→ **Exercise requirements**: Every line below that contains "computer" is to be copied.

→ **Exercise inputs**:
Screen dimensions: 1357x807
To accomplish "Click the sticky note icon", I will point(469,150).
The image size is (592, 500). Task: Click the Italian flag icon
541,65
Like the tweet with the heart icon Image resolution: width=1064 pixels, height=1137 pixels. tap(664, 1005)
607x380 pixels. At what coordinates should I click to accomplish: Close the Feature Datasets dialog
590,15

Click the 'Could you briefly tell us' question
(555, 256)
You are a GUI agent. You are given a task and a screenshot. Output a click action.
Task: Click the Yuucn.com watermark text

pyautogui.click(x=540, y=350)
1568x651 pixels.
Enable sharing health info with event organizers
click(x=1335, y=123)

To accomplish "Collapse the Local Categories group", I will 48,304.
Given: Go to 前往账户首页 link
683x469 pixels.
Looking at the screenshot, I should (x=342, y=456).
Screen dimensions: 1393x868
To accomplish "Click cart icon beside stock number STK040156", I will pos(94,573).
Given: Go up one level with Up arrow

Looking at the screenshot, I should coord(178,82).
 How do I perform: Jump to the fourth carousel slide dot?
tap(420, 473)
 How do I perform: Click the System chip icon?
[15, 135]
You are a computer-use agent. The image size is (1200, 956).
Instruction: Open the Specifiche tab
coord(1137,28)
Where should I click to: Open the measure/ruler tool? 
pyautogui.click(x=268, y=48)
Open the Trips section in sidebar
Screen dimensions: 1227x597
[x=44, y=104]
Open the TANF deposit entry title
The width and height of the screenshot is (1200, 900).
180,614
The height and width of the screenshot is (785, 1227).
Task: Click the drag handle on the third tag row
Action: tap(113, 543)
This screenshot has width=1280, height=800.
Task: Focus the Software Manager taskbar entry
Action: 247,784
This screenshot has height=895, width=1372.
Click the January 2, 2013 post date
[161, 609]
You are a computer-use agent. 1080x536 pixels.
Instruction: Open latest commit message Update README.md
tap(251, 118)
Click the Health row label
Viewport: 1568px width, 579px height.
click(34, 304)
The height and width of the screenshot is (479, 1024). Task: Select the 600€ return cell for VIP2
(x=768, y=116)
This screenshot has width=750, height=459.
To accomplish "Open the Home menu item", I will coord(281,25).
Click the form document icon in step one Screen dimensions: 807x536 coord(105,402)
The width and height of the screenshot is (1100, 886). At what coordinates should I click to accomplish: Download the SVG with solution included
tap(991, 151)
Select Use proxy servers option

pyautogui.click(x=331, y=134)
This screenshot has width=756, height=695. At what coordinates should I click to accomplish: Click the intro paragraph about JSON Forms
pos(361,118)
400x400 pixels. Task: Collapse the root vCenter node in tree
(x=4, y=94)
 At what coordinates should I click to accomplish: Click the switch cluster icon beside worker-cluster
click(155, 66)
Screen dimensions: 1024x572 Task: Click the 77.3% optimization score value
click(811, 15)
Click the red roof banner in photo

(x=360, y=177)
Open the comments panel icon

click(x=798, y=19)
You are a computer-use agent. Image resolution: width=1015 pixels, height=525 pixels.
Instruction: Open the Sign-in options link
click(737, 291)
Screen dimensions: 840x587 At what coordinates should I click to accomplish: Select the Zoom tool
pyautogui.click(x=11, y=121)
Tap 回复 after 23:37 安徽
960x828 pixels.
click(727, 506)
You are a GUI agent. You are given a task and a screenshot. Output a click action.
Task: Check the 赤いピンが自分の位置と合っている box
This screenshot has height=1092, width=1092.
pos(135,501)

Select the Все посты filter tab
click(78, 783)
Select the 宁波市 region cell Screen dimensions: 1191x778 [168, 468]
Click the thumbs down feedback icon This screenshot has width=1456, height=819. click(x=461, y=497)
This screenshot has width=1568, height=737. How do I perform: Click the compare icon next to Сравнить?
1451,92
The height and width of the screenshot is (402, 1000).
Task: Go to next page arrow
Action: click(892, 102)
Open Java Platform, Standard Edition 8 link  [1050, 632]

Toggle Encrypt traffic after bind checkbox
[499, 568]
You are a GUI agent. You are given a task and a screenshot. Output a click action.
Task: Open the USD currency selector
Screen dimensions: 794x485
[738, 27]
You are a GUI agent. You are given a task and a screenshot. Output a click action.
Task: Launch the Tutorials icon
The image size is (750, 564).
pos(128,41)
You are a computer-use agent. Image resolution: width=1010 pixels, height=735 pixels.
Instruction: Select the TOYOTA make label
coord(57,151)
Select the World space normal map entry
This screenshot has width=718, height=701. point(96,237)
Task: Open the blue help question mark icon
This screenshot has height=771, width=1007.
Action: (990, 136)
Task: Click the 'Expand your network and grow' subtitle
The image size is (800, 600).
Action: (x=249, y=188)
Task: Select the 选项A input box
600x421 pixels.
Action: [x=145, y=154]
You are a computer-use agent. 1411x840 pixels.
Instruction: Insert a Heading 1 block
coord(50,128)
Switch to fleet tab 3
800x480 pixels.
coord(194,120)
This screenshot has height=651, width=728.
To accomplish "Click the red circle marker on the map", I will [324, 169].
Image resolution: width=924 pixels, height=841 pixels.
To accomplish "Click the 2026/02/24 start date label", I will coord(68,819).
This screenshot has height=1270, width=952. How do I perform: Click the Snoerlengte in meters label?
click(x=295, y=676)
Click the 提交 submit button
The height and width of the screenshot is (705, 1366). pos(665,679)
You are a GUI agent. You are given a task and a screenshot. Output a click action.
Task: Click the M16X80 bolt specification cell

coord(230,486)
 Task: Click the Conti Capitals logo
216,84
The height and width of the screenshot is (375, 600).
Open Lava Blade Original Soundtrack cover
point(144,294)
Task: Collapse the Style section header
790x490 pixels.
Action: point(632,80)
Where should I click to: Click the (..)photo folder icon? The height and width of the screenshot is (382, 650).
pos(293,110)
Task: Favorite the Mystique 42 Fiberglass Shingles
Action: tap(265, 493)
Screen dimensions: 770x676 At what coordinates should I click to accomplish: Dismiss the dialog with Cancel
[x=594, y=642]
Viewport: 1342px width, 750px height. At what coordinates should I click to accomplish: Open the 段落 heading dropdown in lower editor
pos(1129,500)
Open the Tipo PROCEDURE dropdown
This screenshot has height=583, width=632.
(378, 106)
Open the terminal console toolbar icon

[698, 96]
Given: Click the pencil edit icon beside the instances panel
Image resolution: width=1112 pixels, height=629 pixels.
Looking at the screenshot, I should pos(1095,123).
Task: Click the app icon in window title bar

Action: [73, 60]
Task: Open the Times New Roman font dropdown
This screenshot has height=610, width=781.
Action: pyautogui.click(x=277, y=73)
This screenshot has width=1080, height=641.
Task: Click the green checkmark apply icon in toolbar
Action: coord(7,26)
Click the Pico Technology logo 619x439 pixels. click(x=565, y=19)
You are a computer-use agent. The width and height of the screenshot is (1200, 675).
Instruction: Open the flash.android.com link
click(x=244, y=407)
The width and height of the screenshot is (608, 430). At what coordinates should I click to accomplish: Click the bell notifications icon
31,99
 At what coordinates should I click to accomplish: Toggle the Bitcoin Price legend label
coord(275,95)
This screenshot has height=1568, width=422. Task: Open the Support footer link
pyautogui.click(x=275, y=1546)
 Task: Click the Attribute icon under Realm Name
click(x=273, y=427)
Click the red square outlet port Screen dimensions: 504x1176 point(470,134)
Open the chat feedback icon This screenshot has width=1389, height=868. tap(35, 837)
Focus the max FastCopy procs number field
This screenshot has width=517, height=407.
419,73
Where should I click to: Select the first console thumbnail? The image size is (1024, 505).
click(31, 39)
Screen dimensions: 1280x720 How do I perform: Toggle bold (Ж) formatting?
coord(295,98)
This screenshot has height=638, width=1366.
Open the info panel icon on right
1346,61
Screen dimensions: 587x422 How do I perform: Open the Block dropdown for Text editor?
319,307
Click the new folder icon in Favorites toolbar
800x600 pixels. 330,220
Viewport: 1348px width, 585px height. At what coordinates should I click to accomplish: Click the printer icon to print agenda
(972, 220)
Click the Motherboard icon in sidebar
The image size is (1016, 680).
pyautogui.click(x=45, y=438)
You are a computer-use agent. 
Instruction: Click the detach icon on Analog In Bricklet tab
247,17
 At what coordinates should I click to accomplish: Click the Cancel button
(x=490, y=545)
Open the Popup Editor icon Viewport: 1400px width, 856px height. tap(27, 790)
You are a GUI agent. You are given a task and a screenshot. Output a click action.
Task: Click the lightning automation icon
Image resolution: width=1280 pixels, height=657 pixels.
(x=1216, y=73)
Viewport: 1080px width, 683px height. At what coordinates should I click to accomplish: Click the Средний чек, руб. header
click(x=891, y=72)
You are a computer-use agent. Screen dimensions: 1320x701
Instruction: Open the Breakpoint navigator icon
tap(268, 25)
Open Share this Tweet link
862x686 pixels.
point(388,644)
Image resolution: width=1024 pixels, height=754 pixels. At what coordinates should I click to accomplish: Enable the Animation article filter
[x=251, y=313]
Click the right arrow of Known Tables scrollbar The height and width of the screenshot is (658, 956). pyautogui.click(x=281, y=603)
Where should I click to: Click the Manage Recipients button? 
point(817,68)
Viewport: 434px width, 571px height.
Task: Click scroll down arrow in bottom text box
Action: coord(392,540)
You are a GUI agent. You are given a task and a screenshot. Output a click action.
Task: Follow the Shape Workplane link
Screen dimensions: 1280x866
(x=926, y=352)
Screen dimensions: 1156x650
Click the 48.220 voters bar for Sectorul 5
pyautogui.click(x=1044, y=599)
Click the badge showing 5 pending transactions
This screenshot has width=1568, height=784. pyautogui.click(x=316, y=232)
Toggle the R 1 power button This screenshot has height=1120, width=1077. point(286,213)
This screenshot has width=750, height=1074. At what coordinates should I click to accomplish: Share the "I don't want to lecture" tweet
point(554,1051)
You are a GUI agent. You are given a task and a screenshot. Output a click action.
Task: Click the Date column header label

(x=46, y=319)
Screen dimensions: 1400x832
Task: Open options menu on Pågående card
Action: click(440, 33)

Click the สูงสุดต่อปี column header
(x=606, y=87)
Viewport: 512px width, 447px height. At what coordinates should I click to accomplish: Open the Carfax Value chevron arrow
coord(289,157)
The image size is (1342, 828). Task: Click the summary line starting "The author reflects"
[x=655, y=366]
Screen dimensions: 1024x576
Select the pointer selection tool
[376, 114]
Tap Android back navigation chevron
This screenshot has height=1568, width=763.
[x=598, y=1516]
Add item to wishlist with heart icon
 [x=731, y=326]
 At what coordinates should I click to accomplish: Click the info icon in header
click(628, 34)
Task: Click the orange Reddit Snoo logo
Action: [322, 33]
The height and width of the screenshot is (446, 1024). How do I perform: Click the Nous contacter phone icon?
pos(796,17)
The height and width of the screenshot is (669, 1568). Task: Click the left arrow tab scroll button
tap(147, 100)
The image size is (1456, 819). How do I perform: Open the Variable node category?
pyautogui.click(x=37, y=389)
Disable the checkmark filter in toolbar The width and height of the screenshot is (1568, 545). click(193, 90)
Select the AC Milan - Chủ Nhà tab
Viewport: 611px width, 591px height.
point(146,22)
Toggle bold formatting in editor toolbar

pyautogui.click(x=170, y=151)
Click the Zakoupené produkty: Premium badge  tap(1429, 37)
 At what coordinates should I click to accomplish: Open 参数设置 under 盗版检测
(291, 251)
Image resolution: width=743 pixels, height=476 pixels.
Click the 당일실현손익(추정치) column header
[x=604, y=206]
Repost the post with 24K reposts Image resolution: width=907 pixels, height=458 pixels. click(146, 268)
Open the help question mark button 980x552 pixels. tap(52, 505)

→ **Result below**:
You are a computer-use agent. The image size is (1200, 956).
You are a computer-use agent. 1080x536 pixels.
You are a computer-use agent. Image resolution: width=1015 pixels, height=525 pixels.
You are a computer-use agent. Image resolution: width=1010 pixels, height=735 pixels.
You are a computer-use agent. 1411x840 pixels.
You are a computer-use agent. The width and height of the screenshot is (1200, 675).
You are a computer-use agent. 
You are a computer-use agent. Screen dimensions: 1320x701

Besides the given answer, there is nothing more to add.